LombokPost- Nama Dimas Rizky Andrean, siswa SMPN 15 Mataram, mencuri perhatian setelah mengoleksi 42 medali sains dan 13 piala dari berbagai kompetisi tingkat daerah hingga nasional.
Di usia 14 tahun, Dimas sudah menjadi salah satu siswa berprestasi asal Mataram yang konsisten menorehkan prestasi. Sejak aktif mengikuti lomba pada kelas VII semester dua, siswa kelas VIII ini terus menambah koleksi medali dari cabang matematika, fisika, kimia, hingga biologi.
Keberhasilan Dimas meraih puluhan medali tak lepas dari kegigihannya belajar mandiri. Untuk biologi, Dimas terbiasa mempelajari buku rujukan berat seperti Campbell Biology yang umumnya digunakan mahasiswa.
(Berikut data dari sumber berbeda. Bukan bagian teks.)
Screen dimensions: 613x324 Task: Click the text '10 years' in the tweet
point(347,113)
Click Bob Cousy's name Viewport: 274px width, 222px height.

Sementara untuk fisika dan kimia, ia menambah pemahaman melalui les privat.
Perjalanan berburu medali membawanya mengikuti berbagai kompetisi nasional. Salah satunya Kompetisi Matematika Sains Indonesia (KMSI) tingkat nasional di Universitas Ma Chung, Malang. Dalam ajang tersebut, Dimas bersaing dengan sekitar 150 peserta dari berbagai daerah di Indonesia.
Dalam kompetisi tersebut, Dimas menjalani proses secara mandiri, mulai pendaftaran hingga pelaksanaan lomba. Alumni SDN Model Mataram itu menilai kemandirian menjadi kunci penting meraih prestasi.
“Saya mengerjakan soal seperti biasa saja, tidak ada trik khusus,” ujar Dimas rendah hati.
Remaja yang tinggal di Kelurahan Pagesangan Timur ini mengaku lebih fokus pada pemahaman konsep daripada mengejar target nilai. Ketertarikan Dimas pada dunia sains terinspirasi dari sang ibu yang berprofesi sebagai dokter gigi. Meski demikian, Dimas telah menetapkan cita-cita masa depan.
“Saya ingin menjadi dokter bedah,” tutur Dimas.
Untuk mewujudkan impian tersebut, Dimas membidik SMAK Kesuma Mataram sebagai jenjang pendidikan berikutnya setelah lulus dari SMPN 15 Mataram.
Meski telah mengoleksi 42 medali, Dimas mengaku belum sepenuhnya puas. Target terbesarnya tahun ini adalah menembus Olimpiade Sains Nasional (OSN) tingkat nasional dan membawa pulang medali emas.
Sebelumnya, langkah Dimas sempat terhenti di OSN tingkat provinsi tahun lalu. Kegagalan tersebut sempat mengecewakan, namun justru menjadi pelecut semangatnya untuk berlatih lebih giat. Ia kini mempersiapkan diri lebih matang demi meraih medali emas OSN nasional.
“Saya ingin mencoba lagi dan memberikan yang terbaik,” ujarnya Dimas optimistis.